▶ Written exercise A
From the entries below, copy out the stretch from the line containing "You are a computer-use" through the end of the entries, both ends included, with every line exactly as it appears. Leave out the pictures.
[START OF Quoted passage]
Now I would remind you, brothers and sisters, of the good news that I
proclaimed to you, which you in turn received, in which also you stand,
through which also you are being saved, if you hold firmly to the message
that I proclaimed to you—unless you have come to believe in vain. For I
handed on to you as of first importance what I in turn had received: that
Christ died for our sins in accordance with the scriptures, and that he was
buried, and that he was raised on the third day in accordance with the
scriptures, and that he appeared to Cephas, then to the twelve. Then he
appeared to more than five hundred brothers and sisters at one time, most
of whom are still alive, though some have died. Then he appeared to James,
then to all the apostles. Last of all, as to one untimely born, he appeared
also to me. For I am the least of the apostles, unfit to be called an apostle,
because I persecuted the church of God. But by the grace of God I am what
I am, and his grace toward me has not been in vain. On the contrary, I
worked harder than any of them—though it was not I, but the grace of God
that is with me. Whether then it was I or they, so we proclaim and so you
have come to believe.


I think I’ve already shared with the fact that back in the spring of 2002, I had
the privilege of spending 10 days in a monastery in a beautiful valley near
Snowmass, Colorado.  It was a beautiful space run by a even more beautiful
set of Benedictine monks-good people who were providing a space to gather
for those interested in deepening their prayer life.  It was a time of intense
prayer—or at least it was time of intense prayer for me—we gathered
together for almost 5 hours of silent prayer every day, starting at 5:30 AM,
and ending late at night.  It was a great experience, but it was definitely one
of those religious highs—you probably know what I am talking about—one of
those moments where you just feel incredibly grounded in God, and
therefore you feel just incredibly grounded in yourself.  By the end of this 10
day retreat, I had this ambitious plan to rejuvenate my spiritual life, with
more prayer, more Bible study, more focus on God, more everything—in fact,
if there was a way to jack up the spirituality quotient of any given spiritual
discipline, I was going to do it—let me tell you, I had a plan on how to make
myself into a spiritual superman—no one would have anything on me, at least
not when it comes to God.  Super Christian, Super Spiritual Guy, I was going
to do it and I was going to finally get all those loose spiritual ends of my life
tied up and or at least pulling in the same direction.  This retreat was going
to be the start of something new, a new day in my life, especially spiritually—
me and God were going to be closer, best friends, you know what I mean?  

But then I arrived back home…and back to the real world, and you probably
know the rest of the story, don’t you?  I don’t think I kept any of those new-
found spiritual disciplines…I mean, you just get lost in the real world, oddly
enough, you get lost in the ordinariness of it all, those simple things like
paying your bills, and making it work on time, and dealing with the family, the
kids, the partner.  I mean, we know that experience, don’t we?  Its what
happened to a lot of us when we were younger, when we came back from
church camp, on fire, ready to change ourselves and the world…and then it
just happened…or I should say, nothing really happened…life went on and the
Bible was left unread, and prayer remains stale and the same old stuff
happened, just on a different day.  That sort of thing just happens when you
aren’t wonderfully stuck up in the mountains, at a monastery where the sole
work of the people gathered there is to pray.  You know, when things didn’t
change, or at least they didn’t change as dramatically as I had hoped, I spent
a few months in a spiritual funk, wondering what I had done wrong.
[END OF Quoted passage]
[START OF Records for processing]
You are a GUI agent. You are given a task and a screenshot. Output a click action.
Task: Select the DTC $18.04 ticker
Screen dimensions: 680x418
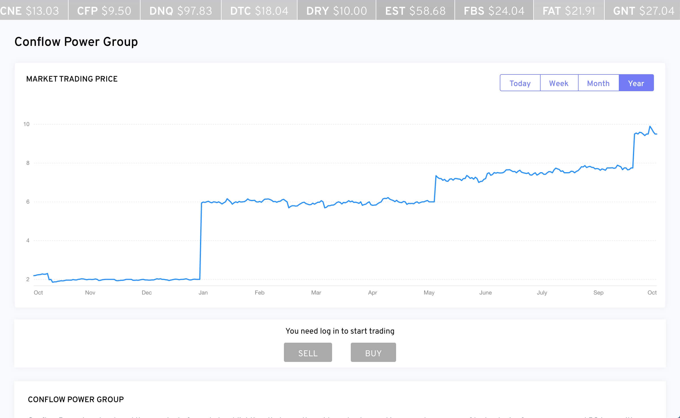[x=259, y=11]
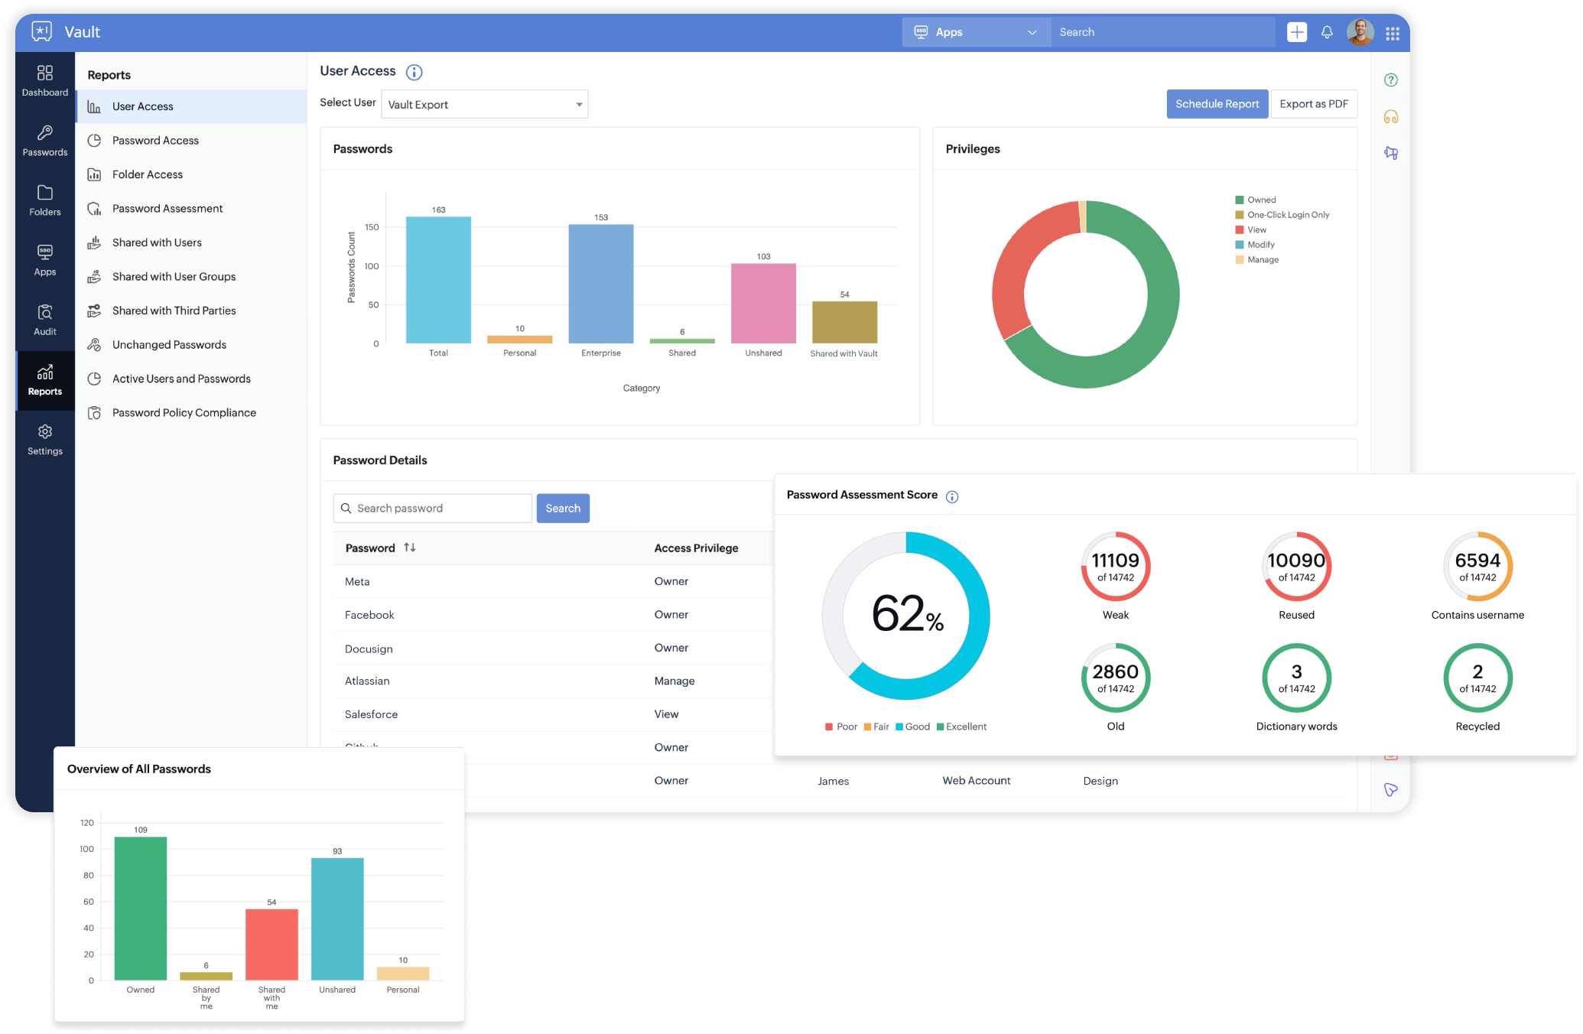This screenshot has width=1583, height=1034.
Task: Go to Passwords key icon
Action: coord(45,133)
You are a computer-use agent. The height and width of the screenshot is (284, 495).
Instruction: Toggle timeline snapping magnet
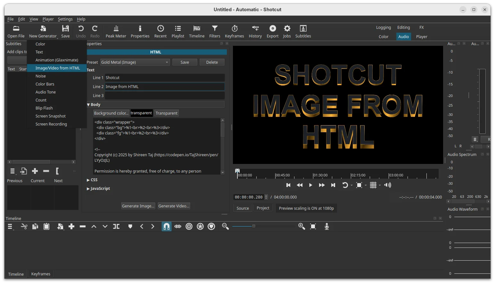pyautogui.click(x=166, y=227)
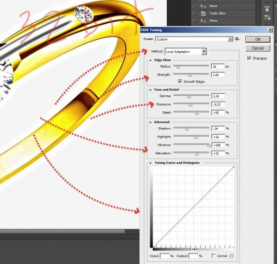Enable the Corner checkbox
This screenshot has width=277, height=264.
click(x=213, y=256)
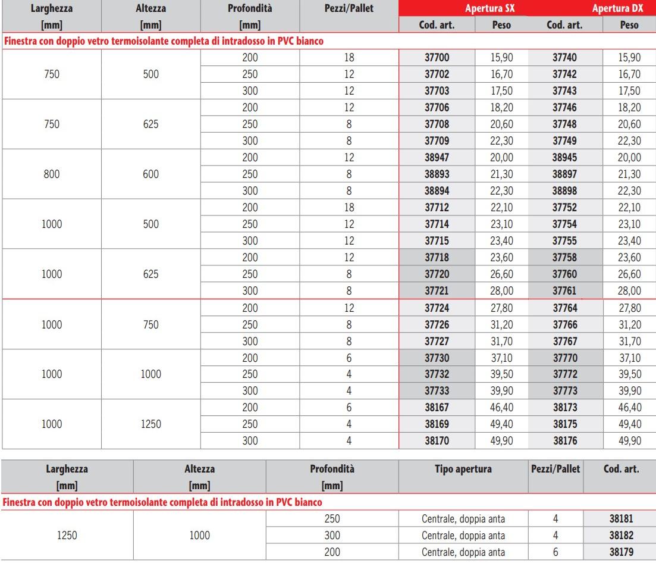
Task: Click the 1250 width cell in the bottom table
Action: (x=67, y=535)
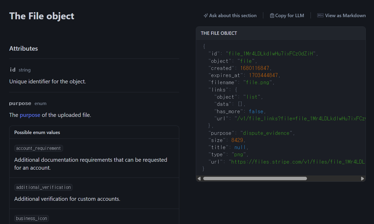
[END OF Records for processing]
▶ Written exercise B
Translate this sentence from the sermon into Spanish: "Then he appeared to James, then to all the apostles."

▶ Full answer A
You are a computer-use agent. The height and width of the screenshot is (284, 495).
Instruction: Toggle timeline snapping magnet
pyautogui.click(x=166, y=227)
Enable the Corner checkbox
This screenshot has width=277, height=264.
click(x=213, y=256)
Task: Click the 1250 width cell in the bottom table
Action: (x=67, y=535)

▶ Full answer B
Luego se apareció a Santiago, después a todos los apóstoles.